• PAGE EXTRACT:
# # # # #

Büsingen am Hochrhein (, "Büsingen on the Upper Rhine"; Alemannic: Büesinge am Hochrhi, , often known simply as Büsingen, is a German municipality () in the south of Baden-Württemberg and an enclave entirely surrounded by the Swiss cantons of Schaffhausen, Zürich and Thurgau. It has a population of about 1,450 inhabitants. Since the early 19th century, the village has been separated from the rest of Germany proper by a narrow strip of land (at its narrowest, about  wide) containing the Swiss village of Dörflingen. The distance to this enclave is approximately 5 km (3.1 mi) from the town of Schaffhausen and 3 km (1.8 mi) from Dörflingen, the nearest village.

Politically Büsingen is part of Germany, forming part of the district of Konstanz, but economically it forms part of the Swiss customs union, along with the principality of Liechtenstein and up until 2019, albeit unofficially, the Italian village of Campione d'Italia. As such there have been no border controls between Switzerland and Büsingen since 4 October 1967.

Büsingen is a holiday destination for much of the year and attracts a significant number of visitors from around the region as well as from further afield, for its recreational areas along the Rhine and proximity to the Rheinfall waterfalls in nearby Neuhausen am Rheinfall. Many dwellings in Büsingen are holiday flats that are accompanied by a number of small guest houses.

History
The municipality was long under Austrian control (Vorderösterreich), although Austrian sovereignty did not go unchallenged by the Confederate Swiss of neighbouring Schaffhausen. An incident in 1693 in which Austrian feudal lord Eberhard Im Thurn was abducted and incarcerated by Swiss authorities, and the subsequent diplomatic dispute, played a particular role in the village being kept away from Swiss control.
 
The village became part of the German kingdom of Württemberg under the 1805 Peace of Pressburg agreement during the Napoleonic Wars.

In 1918, after the First World War, a referendum was held in Büsingen in which 96% of voters voted to become part of Switzerland. However no land transfer took place as Switzerland could not offer anything suitable in exchange. Later attempts to transfer the village to Swiss sovereignty were unsuccessful and consequently Büsingen has remained an exclave of Germany ever since.

# # # # #

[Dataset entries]
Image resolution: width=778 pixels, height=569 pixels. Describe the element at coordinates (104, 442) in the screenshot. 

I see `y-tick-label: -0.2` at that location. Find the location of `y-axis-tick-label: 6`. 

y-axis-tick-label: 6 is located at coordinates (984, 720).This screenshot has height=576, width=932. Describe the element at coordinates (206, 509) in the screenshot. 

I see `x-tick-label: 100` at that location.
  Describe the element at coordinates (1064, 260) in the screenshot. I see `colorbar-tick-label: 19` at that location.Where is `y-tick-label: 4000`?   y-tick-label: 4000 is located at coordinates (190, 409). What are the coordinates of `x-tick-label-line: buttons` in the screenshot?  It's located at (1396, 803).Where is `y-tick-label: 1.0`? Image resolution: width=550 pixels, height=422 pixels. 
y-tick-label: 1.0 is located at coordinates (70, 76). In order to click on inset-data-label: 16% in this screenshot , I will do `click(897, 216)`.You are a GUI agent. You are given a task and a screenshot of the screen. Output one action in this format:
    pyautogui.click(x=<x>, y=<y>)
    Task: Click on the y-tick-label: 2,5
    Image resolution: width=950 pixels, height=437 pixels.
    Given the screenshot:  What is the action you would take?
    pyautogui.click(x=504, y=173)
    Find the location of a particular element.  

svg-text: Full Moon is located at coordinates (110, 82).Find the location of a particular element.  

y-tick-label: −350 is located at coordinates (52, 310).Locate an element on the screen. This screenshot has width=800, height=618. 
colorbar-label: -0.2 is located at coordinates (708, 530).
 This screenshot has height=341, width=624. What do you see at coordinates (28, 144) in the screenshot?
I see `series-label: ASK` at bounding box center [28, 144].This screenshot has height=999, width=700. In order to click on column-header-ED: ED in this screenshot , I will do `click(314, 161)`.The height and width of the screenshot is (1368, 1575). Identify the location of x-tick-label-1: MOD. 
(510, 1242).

# # # # #

• WHAT THE TASK REQUIRES: Extend the Büsingen am Hochrhein text, starting after its final sentence.

• TASK RESULT:
During the Second World War, Switzerland effectively shut down the border, leaving Büsingen cut off from the rest of the Third Reich. German soldiers on home leave were required to deposit their weapons at the border guards' posts in Gailingen am Hochrhein. The Swiss customs officers would then supply them with greatcoats to cover up their German uniforms for the duration of their short journey through Dörflingen (Swiss territory) to their homes in Büsingen.

By the time of Yalta Conference in early 1945, a complete German defeat was inevitable. The inter-zonal borders of Allied-occupied Germany were finalized at this conference, with Büsingen assigned to the French zone. Once again, the Swiss government refused to consider annexing the town on the grounds that any transfer of territory could only be negotiated with a sovereign German government, which ceased to exist following the German surrender. From the Swiss perspective, any unilateral annexation of the territory of her defeated neighbour (no matter how small) would have been viewed both within and outside Switzerland as a tacit recognition of the victors' right to also adjust Germany's postwar borders. The country's large German-speaking majority, although generally hostile to Nazism, was deeply offended by the wholesale annexation of Germany's eastern territories and the expulsion of Germans from these lands, so it would have been politically unacceptable for the Swiss government to act in any sort of similar manner with respect to Büsingen.

Nevertheless, the Swiss shared Allied concerns that the exclave might become a haven for Nazi war criminals; thus, an agreement was quickly reached to allow limited numbers of French soldiers to cross Switzerland for the purpose of maintaining law and order in Büsingen. Following the formation of the Federal Republic, Büsingen eventually became part of the new state of Baden-Württemberg.

On 9 September 1957, a conference between Switzerland and what was then West Germany was held in Locarno, with the aim of regulating the jurisdictions of both countries in Büsingen.

Büsingen's official name was altered from Büsingen (Oberrhein) to Büsingen am Hochrhein on 6 December 1961.

A treaty signed much later (on 23 November 1964) came into effect on 4 October 1967. The exclave of Büsingen was formally defined in this treaty. At the same time, the West German exclave of Verenahof, consisting of just three houses and eleven West German citizens, became part of Switzerland, whilst Büsingen's de facto customs union with Switzerland, begun in 1947, was made official.

Geography

Büsingen am Hochrhein has an area of . Its border with Switzerland is  long and is marked by 123 stones. One named stone, the Hattinger Stone, marks the Büsingen-Dörflingen boundary. Along with several other border points, it is situated in the river Rhine.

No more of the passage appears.